● TASK ITEM: Your answer must hold only the lines below from the line containing "[Share to Pinterest] (271, 1770)" through the line containing "View mobile version (337, 2035)", each reproduced exactly.

● RECORDS FOR PROCESSING:
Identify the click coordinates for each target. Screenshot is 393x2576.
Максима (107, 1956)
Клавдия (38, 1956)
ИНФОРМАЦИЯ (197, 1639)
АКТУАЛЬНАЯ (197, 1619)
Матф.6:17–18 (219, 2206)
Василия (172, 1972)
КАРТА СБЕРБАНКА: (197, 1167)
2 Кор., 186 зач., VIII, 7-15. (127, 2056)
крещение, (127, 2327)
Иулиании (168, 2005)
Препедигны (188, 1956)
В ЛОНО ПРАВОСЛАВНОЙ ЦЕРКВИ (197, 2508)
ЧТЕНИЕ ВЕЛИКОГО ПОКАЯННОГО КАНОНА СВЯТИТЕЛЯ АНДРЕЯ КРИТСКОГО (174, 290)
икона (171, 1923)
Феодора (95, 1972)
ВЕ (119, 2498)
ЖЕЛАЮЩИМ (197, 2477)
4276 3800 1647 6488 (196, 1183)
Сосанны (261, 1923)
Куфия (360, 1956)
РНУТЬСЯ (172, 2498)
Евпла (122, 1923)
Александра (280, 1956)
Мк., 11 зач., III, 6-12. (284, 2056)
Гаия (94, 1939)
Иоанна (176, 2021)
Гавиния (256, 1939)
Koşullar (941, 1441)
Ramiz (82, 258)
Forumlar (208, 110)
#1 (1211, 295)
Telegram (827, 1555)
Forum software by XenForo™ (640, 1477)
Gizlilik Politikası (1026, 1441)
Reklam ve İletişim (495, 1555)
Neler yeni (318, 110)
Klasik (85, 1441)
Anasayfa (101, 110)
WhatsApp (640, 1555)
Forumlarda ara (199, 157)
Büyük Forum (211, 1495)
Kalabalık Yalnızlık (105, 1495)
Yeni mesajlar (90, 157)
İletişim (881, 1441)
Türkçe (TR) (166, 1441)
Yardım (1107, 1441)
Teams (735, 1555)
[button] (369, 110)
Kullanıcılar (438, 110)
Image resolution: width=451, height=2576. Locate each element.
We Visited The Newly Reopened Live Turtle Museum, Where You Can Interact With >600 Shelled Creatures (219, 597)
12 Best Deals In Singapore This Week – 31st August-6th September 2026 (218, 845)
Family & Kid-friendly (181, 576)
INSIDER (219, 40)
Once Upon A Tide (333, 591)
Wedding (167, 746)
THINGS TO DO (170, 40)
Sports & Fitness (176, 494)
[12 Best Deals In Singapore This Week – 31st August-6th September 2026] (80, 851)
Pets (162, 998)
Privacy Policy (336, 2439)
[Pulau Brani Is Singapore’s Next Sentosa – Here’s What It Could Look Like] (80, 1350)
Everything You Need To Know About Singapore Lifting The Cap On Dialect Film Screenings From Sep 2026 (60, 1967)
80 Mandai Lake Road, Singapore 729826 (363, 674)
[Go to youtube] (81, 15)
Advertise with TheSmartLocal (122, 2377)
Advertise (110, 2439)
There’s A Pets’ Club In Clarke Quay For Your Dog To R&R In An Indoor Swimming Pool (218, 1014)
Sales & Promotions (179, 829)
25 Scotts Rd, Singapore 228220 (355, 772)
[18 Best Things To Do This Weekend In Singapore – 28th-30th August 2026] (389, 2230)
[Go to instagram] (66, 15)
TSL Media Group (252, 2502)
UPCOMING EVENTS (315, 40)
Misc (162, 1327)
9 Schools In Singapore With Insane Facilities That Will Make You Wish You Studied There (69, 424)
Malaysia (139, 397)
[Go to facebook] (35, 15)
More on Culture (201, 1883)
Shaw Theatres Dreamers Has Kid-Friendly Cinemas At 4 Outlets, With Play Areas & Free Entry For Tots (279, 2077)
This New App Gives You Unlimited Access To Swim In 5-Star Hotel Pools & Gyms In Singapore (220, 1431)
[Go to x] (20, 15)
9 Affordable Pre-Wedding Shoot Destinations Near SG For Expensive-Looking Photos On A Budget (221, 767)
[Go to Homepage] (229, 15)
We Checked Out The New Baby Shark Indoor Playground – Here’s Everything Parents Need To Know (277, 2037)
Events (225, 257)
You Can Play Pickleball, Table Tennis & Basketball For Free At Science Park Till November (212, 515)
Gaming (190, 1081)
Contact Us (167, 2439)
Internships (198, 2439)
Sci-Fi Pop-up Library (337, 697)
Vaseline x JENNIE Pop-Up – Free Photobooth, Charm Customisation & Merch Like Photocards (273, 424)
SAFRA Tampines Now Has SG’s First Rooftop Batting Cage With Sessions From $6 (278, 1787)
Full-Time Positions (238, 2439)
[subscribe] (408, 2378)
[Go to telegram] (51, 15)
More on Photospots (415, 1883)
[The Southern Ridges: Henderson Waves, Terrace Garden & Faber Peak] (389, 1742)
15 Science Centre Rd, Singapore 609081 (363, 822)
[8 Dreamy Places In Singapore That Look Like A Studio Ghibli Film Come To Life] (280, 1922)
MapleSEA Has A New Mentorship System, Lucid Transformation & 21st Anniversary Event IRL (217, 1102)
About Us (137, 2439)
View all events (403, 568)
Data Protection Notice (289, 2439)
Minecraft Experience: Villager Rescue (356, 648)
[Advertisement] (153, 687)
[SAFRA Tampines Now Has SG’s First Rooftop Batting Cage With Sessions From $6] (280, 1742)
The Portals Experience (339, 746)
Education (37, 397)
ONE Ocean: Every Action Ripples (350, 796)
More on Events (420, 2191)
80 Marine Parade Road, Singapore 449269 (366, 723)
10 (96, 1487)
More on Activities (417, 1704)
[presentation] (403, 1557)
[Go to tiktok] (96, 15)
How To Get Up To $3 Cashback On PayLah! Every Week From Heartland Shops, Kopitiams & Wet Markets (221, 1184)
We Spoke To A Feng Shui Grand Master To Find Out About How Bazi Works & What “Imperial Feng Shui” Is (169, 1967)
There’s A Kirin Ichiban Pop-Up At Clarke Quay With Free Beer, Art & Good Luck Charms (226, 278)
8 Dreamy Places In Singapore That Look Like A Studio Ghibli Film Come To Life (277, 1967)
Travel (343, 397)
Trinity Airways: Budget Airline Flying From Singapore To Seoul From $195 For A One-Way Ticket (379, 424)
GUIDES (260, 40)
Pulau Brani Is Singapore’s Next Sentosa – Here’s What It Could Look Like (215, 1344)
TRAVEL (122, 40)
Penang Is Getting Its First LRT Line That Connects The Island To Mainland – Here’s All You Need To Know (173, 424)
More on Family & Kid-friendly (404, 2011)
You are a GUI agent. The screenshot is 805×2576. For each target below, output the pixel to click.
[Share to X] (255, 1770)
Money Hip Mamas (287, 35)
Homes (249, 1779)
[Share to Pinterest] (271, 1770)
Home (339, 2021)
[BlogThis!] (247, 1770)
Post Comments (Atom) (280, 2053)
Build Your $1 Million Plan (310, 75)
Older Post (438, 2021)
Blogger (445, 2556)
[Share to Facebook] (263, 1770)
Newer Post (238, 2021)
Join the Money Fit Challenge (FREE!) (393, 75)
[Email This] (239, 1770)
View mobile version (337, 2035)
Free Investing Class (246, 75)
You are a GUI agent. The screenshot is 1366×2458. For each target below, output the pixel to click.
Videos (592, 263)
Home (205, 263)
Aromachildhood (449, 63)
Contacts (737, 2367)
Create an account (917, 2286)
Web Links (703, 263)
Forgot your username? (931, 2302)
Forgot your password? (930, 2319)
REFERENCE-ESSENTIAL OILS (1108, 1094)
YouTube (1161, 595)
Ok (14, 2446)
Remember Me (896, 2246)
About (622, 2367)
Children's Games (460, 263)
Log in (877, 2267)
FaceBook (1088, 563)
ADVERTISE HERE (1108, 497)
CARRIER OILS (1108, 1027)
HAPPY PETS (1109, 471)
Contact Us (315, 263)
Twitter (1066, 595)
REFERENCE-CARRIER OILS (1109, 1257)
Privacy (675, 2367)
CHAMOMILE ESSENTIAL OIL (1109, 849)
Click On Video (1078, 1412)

● RESPONSE AREA:
[Share to Pinterest] (271, 1770)
Home (339, 2021)
[BlogThis!] (247, 1770)
Post Comments (Atom) (280, 2053)
Build Your $1 Million Plan (310, 75)
Older Post (438, 2021)
Blogger (445, 2556)
[Share to Facebook] (263, 1770)
Newer Post (238, 2021)
Join the Money Fit Challenge (FREE!) (393, 75)
[Email This] (239, 1770)
View mobile version (337, 2035)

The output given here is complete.